▶ Problem to solve: Leave the images aside and output every entry exactly.

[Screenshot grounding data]
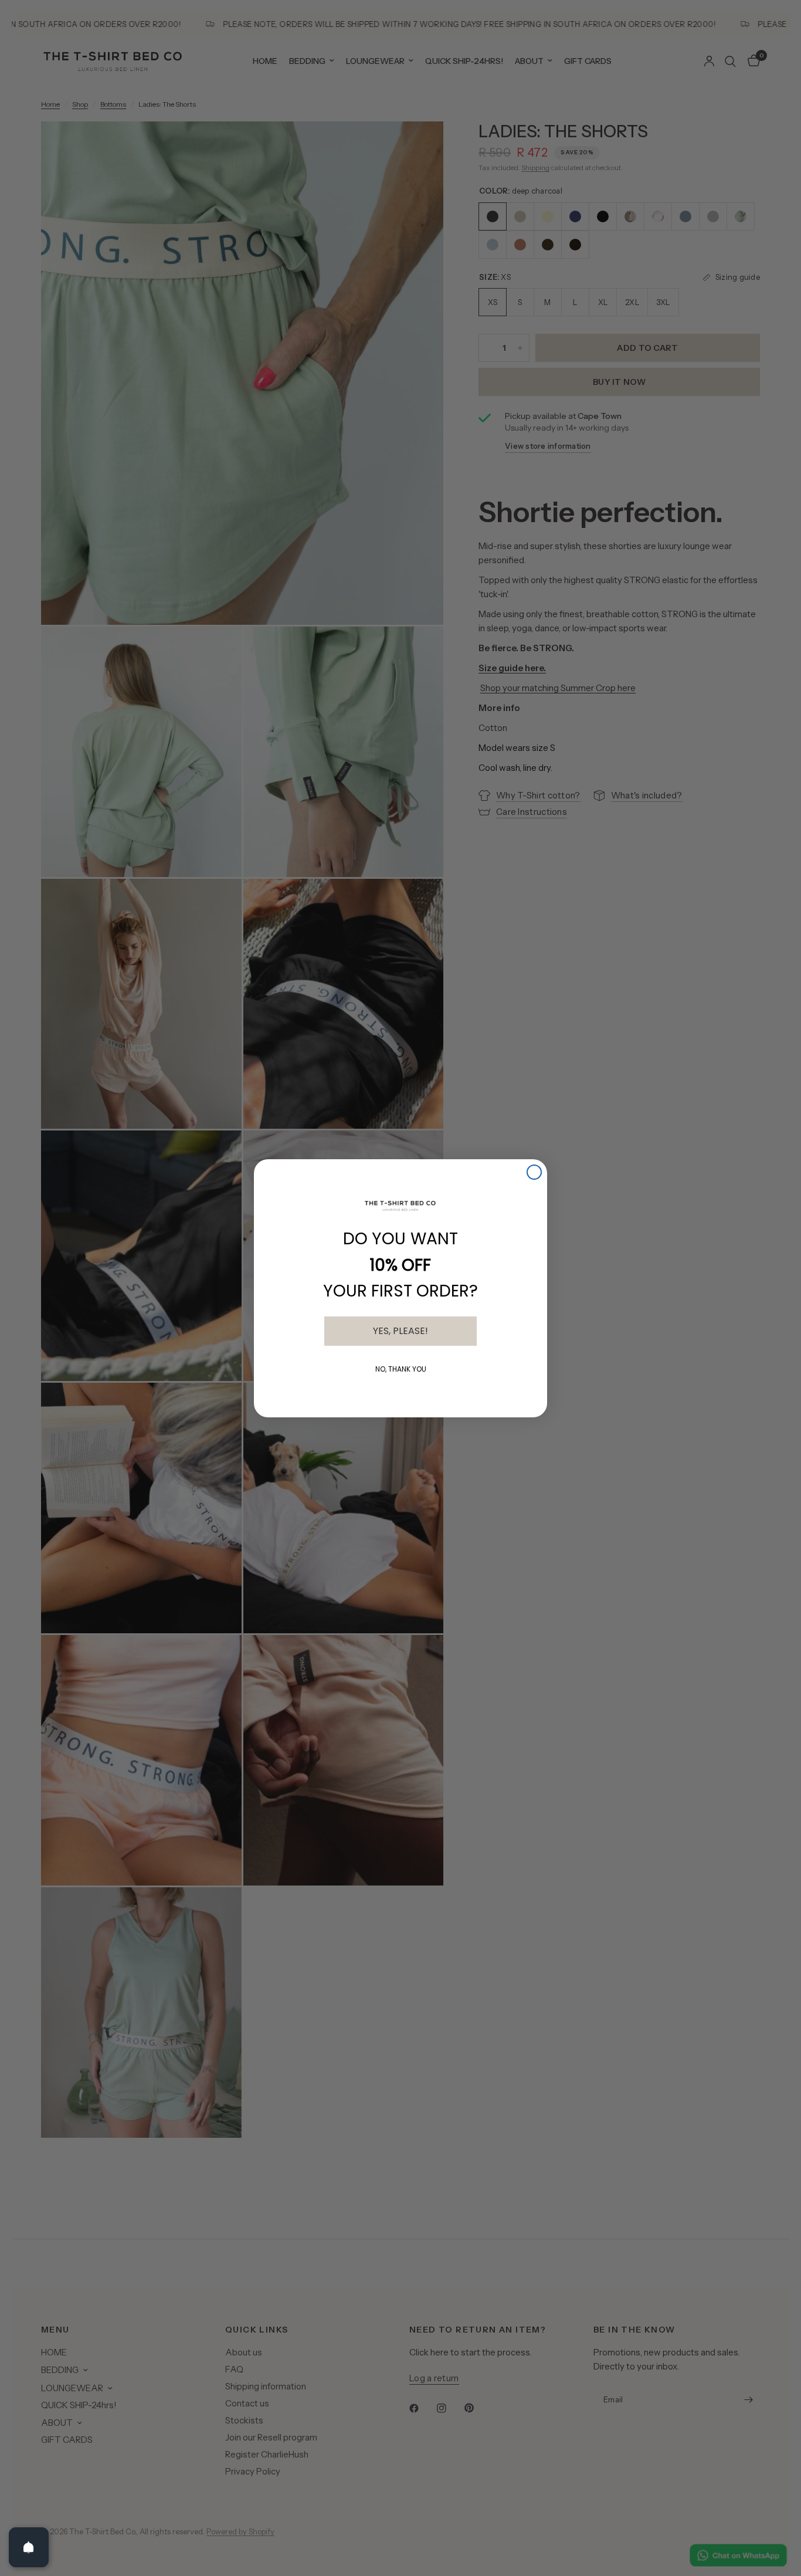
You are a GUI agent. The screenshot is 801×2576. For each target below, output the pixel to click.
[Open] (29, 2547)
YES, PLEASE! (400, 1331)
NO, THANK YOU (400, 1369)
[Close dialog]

▶ Finished task:
You are a GUI agent. The screenshot is 801×2576. For each target below, output the pixel to click.
[Open] (29, 2547)
YES, PLEASE! (400, 1331)
NO, THANK YOU (400, 1369)
[Close dialog]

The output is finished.